What is THAT? – Oddities from the MT mailbox

Oct 11, 2013 at 8:09 am
Carbonatix Pre-Player Loader

Audio By Carbonatix

Here’s the deal. Every day here at the Metro Times, our mail delivery includes CDs, books and all sorts of other promotional items. A lot of it we can use and review – local-interest music, DVDs, etc. But we also get a lot of weird and whacky items that just kinda build up. So that’s where this idea came from. Each week (or at least most weeks) I’ll gather up some of the more interesting, freaky and brow-furrowing promo pieces and offer them up here for you. I could be about to show you anything. On that note, feel free to send us anything to Brett Callwood, 1200 Woodward Heights, Ferndale MI 48220.

This week saw us good folks of the Metro Times move offices and our mail hasn’t been forwarded yet. So I had to look back over the year a little to what weirdness I have been sent. The Nicholas Tremulis Orchestra from Chicago sent us a sweet little package that includes a book, and new album For the Baby Doll (52 Recordings). Despite that band name, this isn’t a classical emsemble, nor is it a bunch of jazz cats. These guys play rowdy blues rock, and they do it well. “When I was 8 years old I wanted to be black,” says Tremulis in the book. “To stand with my fist in the air defiant. Fuck this bullshit! Black Power! But I was white, a kid from the suburbs, young, dumb and soon to be full of cum.”

We also received a couple of novelizations - Pacific Rim and Man of Steel. These are perfect if you want to relive the movies through prose, but we’re not really sure what the point is, especially with two movies as reliant on special effects as these two. At least with Man of Steel, the relationship between Jor-El and Zod is given extra depth. Still, don’t bother unless you’re a super-fan. Watch the movies.

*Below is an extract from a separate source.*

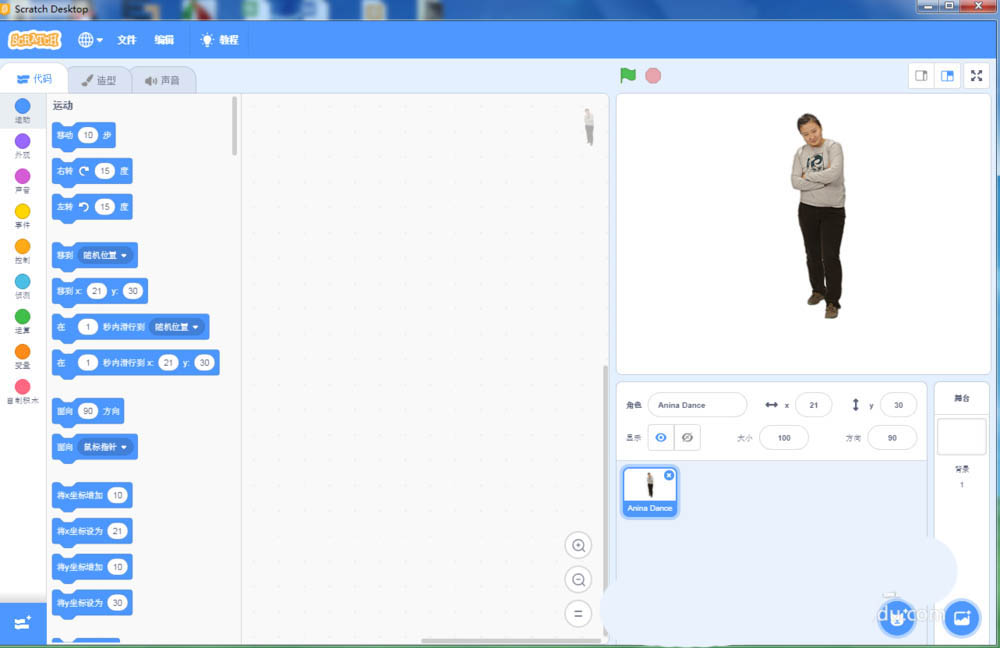The width and height of the screenshot is (1000, 648).
Task: Open the 鼠标指针 dropdown in 面向 block
Action: tap(107, 447)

Similar but at all the same, we received Joseph Finder’s novel Paranoia, recently made into a movie starring Harrison Ford and Gary Oldman. In this case, the novel came first so read it because it’s awesome. We can’t give too much away, but Finder has a gift for leading his readers down a path that seems comfortable even if we know that we really should be tense, and then throwing a curveball that leaves our nerves in shreds. Paranoia is no different. No spoilers.